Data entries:
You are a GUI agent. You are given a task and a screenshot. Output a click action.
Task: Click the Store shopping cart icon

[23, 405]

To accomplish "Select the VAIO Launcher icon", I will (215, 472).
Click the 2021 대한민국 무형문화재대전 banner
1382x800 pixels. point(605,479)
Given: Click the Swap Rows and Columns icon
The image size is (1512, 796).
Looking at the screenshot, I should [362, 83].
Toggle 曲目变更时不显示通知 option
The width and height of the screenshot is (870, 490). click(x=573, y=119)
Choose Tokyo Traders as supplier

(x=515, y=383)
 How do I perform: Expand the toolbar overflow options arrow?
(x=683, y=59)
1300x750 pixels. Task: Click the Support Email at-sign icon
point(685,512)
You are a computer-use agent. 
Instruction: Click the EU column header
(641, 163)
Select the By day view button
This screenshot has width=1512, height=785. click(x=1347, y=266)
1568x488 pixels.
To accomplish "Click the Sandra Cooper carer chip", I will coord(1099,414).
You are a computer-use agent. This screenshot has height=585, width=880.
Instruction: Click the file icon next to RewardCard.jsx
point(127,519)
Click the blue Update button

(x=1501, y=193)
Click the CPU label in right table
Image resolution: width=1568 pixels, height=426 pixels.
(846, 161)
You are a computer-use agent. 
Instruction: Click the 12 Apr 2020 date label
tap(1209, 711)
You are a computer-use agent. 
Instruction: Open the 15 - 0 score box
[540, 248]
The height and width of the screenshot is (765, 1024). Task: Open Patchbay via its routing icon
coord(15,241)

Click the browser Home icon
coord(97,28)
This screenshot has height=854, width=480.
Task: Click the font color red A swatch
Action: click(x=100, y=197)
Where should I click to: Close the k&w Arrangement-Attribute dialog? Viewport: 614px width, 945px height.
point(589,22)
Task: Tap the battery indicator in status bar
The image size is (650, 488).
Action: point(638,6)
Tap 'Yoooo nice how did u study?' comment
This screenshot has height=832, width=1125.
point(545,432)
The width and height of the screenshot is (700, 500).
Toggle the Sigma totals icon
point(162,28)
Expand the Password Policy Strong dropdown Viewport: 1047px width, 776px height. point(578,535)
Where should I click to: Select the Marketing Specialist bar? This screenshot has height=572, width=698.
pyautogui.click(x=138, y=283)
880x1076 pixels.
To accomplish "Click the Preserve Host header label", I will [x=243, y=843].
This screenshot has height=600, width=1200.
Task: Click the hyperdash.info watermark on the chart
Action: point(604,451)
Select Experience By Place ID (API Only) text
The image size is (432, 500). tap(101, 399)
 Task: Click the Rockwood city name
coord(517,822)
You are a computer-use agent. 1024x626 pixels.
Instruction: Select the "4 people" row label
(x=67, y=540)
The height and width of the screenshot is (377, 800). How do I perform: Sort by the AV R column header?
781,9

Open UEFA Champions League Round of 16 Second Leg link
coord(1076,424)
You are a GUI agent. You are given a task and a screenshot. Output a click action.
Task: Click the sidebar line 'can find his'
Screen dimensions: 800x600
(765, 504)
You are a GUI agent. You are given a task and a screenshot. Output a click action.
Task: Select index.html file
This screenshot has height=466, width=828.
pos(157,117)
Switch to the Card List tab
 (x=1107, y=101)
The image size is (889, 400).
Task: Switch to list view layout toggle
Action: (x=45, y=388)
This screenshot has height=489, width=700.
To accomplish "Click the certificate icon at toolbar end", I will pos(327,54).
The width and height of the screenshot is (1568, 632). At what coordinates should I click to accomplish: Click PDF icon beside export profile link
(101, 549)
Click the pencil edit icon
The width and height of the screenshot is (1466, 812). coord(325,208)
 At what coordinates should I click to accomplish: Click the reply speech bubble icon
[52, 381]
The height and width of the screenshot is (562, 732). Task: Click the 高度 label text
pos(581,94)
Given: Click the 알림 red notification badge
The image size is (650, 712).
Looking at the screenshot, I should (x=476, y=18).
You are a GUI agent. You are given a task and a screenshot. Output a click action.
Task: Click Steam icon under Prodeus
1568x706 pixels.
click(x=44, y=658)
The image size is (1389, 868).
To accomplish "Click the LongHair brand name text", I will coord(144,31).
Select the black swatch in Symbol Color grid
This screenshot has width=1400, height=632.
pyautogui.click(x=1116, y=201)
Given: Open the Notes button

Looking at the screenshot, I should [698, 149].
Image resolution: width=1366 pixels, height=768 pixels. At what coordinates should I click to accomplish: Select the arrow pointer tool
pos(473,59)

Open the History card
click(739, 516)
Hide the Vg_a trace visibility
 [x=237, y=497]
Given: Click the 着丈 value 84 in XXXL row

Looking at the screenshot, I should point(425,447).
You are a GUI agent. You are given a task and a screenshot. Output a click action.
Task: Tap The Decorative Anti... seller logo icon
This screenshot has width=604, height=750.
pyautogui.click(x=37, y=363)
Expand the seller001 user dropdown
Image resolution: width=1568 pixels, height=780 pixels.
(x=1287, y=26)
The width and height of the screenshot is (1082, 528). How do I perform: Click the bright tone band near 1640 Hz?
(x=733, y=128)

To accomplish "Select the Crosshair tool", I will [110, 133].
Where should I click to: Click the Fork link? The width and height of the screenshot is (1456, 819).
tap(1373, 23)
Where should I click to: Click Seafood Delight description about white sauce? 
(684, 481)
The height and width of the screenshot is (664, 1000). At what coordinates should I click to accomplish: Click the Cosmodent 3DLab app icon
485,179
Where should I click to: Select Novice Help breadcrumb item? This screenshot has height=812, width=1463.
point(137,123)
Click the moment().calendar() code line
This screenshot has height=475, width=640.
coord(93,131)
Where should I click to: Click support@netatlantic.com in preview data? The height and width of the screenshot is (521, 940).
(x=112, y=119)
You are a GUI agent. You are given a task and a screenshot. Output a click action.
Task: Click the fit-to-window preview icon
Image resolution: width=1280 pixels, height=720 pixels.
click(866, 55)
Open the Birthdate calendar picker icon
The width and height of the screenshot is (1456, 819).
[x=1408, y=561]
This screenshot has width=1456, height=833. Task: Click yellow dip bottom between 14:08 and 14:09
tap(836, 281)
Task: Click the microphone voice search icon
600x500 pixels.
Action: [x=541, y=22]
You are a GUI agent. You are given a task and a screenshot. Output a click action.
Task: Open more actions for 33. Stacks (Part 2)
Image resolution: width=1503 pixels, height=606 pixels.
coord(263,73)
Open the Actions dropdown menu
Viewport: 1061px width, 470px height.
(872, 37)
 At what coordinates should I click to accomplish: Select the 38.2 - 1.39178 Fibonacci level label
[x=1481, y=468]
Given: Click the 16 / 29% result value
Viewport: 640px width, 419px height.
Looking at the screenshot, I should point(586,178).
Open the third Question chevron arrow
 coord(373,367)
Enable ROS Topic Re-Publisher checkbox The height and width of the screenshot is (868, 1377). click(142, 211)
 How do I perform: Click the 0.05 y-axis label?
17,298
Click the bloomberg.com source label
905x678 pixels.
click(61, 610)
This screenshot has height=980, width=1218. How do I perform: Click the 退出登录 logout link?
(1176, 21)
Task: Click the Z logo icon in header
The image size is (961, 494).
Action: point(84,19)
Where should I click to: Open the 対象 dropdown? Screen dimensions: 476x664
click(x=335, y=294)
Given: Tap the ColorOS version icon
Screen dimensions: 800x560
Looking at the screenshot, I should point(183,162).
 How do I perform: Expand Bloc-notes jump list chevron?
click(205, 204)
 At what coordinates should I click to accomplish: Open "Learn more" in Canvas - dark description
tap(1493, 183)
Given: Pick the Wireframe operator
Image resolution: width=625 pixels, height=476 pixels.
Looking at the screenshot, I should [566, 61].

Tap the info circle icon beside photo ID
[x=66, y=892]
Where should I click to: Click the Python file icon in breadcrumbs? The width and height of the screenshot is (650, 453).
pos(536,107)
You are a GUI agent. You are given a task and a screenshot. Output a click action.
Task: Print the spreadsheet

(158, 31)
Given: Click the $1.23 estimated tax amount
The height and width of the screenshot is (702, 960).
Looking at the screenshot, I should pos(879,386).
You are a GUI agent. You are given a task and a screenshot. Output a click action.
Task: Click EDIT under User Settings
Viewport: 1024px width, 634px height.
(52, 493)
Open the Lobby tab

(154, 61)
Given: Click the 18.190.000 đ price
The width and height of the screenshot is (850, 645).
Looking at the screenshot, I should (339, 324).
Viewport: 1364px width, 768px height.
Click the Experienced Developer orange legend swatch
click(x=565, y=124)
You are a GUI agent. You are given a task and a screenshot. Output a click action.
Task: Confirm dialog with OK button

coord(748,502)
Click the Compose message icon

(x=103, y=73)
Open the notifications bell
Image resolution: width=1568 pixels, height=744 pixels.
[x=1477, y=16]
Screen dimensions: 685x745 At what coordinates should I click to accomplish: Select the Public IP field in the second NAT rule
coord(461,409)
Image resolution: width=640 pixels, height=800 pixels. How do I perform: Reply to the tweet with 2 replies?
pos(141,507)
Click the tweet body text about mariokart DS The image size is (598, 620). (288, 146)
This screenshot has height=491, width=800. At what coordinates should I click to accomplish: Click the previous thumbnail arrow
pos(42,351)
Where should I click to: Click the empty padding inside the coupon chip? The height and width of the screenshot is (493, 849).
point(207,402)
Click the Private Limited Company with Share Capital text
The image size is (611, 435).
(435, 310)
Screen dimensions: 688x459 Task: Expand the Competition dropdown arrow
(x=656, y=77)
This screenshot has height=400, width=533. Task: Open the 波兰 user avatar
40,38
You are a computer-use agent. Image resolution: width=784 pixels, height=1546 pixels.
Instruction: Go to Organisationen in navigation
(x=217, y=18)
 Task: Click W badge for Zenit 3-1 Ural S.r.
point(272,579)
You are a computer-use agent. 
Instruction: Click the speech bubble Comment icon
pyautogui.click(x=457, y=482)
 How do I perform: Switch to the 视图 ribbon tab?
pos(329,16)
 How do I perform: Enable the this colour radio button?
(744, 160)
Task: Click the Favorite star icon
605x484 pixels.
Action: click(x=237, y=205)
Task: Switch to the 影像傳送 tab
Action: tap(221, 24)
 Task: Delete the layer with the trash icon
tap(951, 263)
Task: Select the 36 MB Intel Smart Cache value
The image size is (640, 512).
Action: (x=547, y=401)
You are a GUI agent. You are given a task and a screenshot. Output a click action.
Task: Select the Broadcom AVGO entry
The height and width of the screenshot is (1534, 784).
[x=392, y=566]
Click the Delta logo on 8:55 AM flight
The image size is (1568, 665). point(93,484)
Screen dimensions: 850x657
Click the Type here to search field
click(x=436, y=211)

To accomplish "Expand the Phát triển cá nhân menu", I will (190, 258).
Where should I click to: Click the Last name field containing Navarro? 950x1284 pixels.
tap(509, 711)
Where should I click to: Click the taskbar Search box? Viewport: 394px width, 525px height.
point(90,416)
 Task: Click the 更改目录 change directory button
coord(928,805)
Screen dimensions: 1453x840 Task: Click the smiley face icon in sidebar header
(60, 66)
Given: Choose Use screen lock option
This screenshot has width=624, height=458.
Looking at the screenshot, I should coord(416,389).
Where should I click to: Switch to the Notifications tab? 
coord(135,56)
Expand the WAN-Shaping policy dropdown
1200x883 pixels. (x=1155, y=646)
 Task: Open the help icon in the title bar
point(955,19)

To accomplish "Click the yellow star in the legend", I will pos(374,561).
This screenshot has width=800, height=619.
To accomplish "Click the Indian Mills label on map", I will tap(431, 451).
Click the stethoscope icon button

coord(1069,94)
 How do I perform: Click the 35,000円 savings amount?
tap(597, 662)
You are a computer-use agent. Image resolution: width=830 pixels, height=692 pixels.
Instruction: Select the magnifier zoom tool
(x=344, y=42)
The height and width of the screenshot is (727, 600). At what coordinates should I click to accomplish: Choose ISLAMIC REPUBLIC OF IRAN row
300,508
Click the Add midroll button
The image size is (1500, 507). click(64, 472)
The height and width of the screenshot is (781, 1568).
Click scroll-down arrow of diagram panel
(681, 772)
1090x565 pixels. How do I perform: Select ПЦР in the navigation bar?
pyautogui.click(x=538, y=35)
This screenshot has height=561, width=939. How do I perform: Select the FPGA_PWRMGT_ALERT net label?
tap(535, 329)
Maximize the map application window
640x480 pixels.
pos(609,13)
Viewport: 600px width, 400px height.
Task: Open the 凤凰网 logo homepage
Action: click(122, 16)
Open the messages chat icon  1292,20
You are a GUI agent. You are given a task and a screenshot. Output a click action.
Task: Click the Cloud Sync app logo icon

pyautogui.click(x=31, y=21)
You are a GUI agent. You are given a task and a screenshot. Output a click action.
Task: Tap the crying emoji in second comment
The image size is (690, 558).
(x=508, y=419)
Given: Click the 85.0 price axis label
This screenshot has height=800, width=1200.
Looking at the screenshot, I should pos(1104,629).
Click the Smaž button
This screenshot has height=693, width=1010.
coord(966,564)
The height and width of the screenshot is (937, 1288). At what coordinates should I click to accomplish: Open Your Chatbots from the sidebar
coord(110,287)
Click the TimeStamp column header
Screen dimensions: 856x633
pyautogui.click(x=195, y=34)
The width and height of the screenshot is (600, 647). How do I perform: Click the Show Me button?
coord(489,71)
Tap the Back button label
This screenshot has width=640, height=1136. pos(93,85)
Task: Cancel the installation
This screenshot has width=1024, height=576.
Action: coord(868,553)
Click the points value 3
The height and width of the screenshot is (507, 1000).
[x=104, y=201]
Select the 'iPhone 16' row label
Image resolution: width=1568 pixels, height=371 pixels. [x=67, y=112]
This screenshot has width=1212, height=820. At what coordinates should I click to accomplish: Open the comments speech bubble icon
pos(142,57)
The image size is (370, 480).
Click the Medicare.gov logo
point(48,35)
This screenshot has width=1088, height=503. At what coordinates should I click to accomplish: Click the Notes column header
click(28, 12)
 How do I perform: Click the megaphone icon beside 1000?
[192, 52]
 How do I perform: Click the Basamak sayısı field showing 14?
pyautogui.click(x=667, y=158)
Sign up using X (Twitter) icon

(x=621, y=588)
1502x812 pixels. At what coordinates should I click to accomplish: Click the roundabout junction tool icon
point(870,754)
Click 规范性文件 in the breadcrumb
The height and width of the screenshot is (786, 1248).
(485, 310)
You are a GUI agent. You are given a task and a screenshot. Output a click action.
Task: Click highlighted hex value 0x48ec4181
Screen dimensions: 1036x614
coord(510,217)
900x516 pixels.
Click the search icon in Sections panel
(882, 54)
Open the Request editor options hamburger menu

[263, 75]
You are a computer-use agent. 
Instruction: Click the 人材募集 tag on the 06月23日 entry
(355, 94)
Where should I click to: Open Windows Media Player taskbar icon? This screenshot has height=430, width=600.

• [GOAL OF THE EXERCISE]:
For each line above that includes the word "under", make a copy of that line.

• [OUTPUT FOR THIS EXERCISE]:
Task: Click Steam icon under Prodeus
Task: Click EDIT under User Settings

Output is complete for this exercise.